### Text
* * * * * * *
2) Ausgeprägte und andauernde Identitätsstörung

Frau X. ist sich ihrer sexuellen Identität nicht bewusst und deswegen auch sehr irritiert. Sie beschreibt zu Beginn der Behandlung eine Tendenz zum weiblichen Geschlecht. Sie ist sexuell nicht eindeutig orientiert, sucht Nähe zu mir als Therapeutin. Ihre Erzählungen beinhalten, dass sie vorerst aufgrund der vergangenen Erfahrung mit ihrem Lebenspartner das männliche Geschlecht ablehnt.

Frau X. erlernt inzwischen den dritten Helferberuf (vorherige Abschlüsse mit "gut") – dies kann ein Hinweis darauf sein, dass das Helfen an sich das eigene Identitätsgefühl verstärkt, zu einer persönlichen Daseinsberechtigung führt, zum anderen aber auch die innere Leere mildert, die sie selbst beschreibt.
* * * * * * *
### Aufgabe
Mit welcher Note hat Frau X. laut Text ihre bisherigen Abschlüsse gemacht?

### Gegebene Daten
* * * * * * *
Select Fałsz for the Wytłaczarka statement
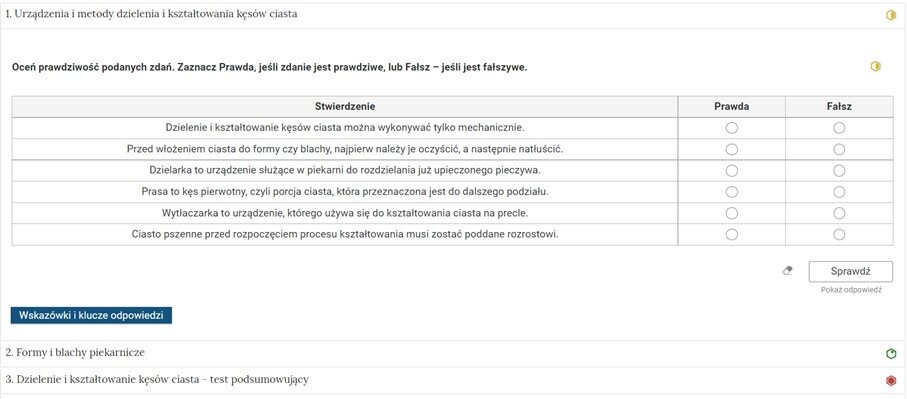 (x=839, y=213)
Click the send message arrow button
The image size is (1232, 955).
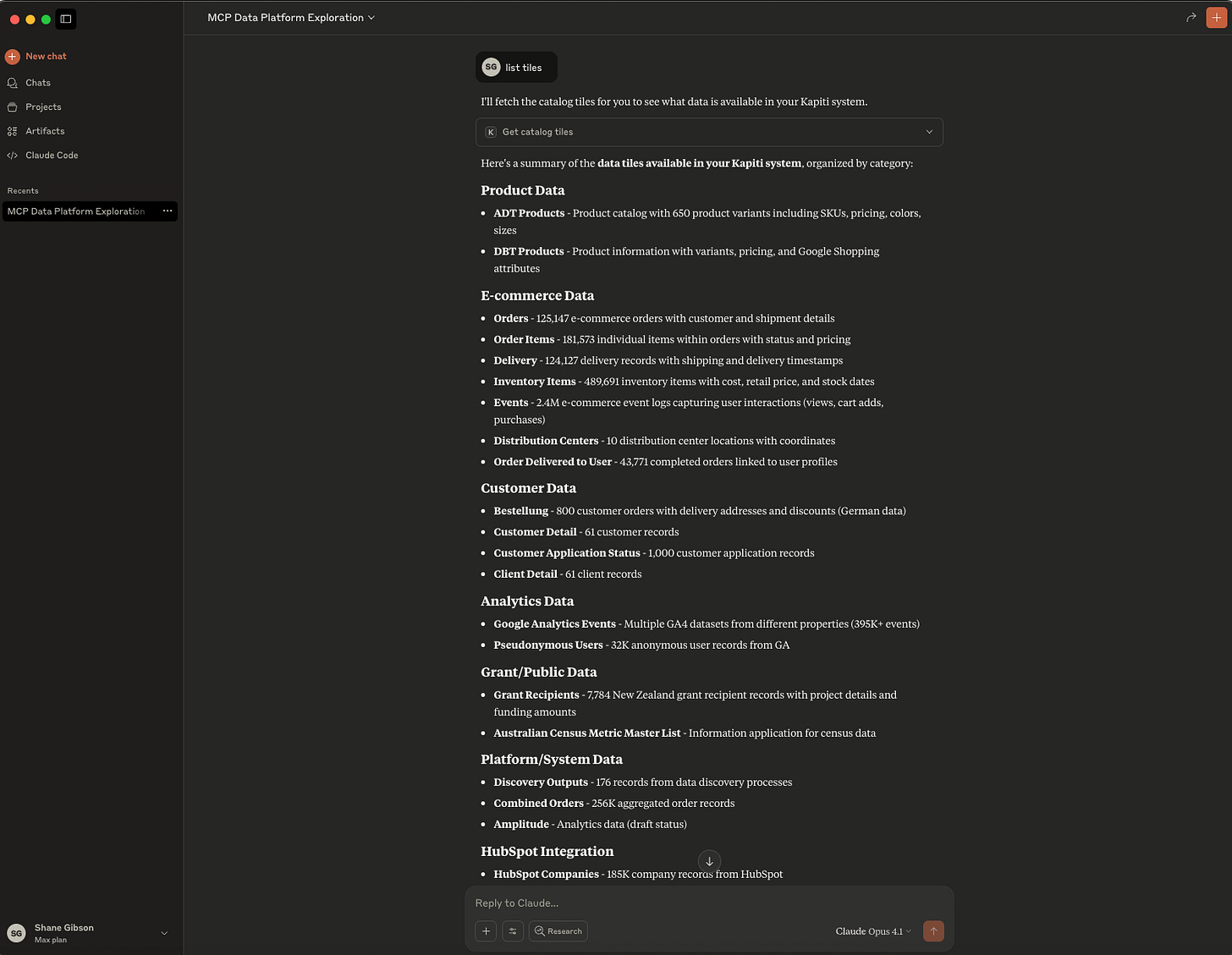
* * * * * * *
### Lösung
Mit „gut“.